Sweet Nothing

Charles Baudelaire provided his famous description of Modernity in his essay: ‘The Painter of Modern Life’: ‘By modernity I mean the ephemeral, the fugitive, the contingent, the half of art whose other half is the eternal and the immutable.’1

Commonly, descriptions of modernism seem to pick up on the first half of this statement but the ‘eternal and immutable’, perhaps alternatively described as ‘soul’ are also absolutely an integral part of Baudelaire’s poetry and the art he advocates. The conflict between the two ‘halves’ in his statement are examples of the contradictions in Baudelaire’s writing and his life. Attempting to reconcile these two halves leads eventually to nothing.
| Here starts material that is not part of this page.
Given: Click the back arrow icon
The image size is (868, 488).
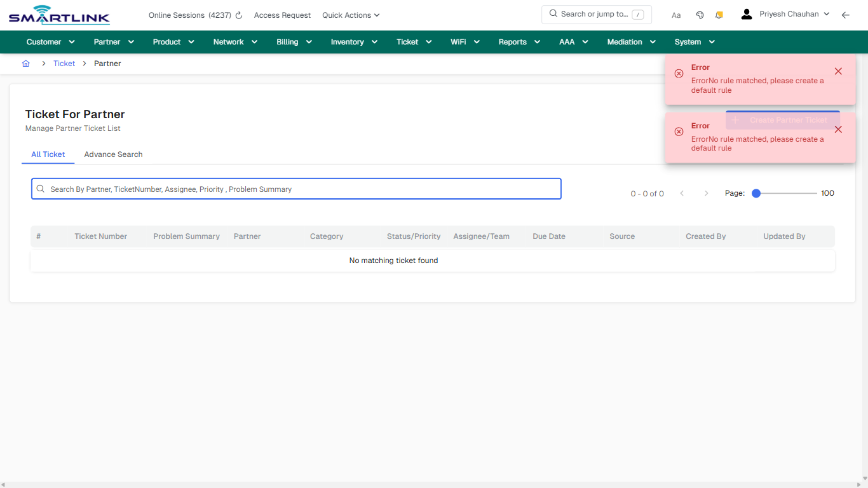Looking at the screenshot, I should coord(845,15).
In his writing Baudelaire criticises what he calls ‘Philosophic Art’, the humanitarian, realist painting of the nineteenth century that he claims attempts to teach morals in a manner similar to books. He argues that ‘Philosophic Art’s over-complicated depictions of antiquity are irrelevant in the modern world: ‘The more an artist turns an impartial eye on detail, the greater the state of anarchy”2. Abundant visual information is dense cloud obscuring the viewer’s imagination. ‘The more art strives to be philosophically clear, the more it will denigrate itself.’3

Baudelaire encourages curiosity in the artist and sites Edgar Alan Poe’s short story: ‘The Man of the Crowd’ as an example. In this story, a convalescing man sits in a café, idly watching the rush-hour crowd passing by on a busy London street. He identifies a variety of character types by their mannerisms and characteristics before developing a fascination with a particular old man who he follows in circles through the streets in an ultimately futile attempt to discover more. Eventually he gives up and the story ends with the words:

‘The worst heart of the world is a grosser book than the “Hortulus Animae” and perhaps it is but one of the great mercies of God that es last sich nicht lessen [translation: it does not permit itself to be read].’4

The ‘Hortulus Animae’ was a 16th century prayer book for moral guidance. Perhaps Poe is alluding to God’s instruction to Adam and Eve not to pick fruit from the tree of knowledge. The chaos of the modern city is analogous to the awe inspiring chaos of the firmament.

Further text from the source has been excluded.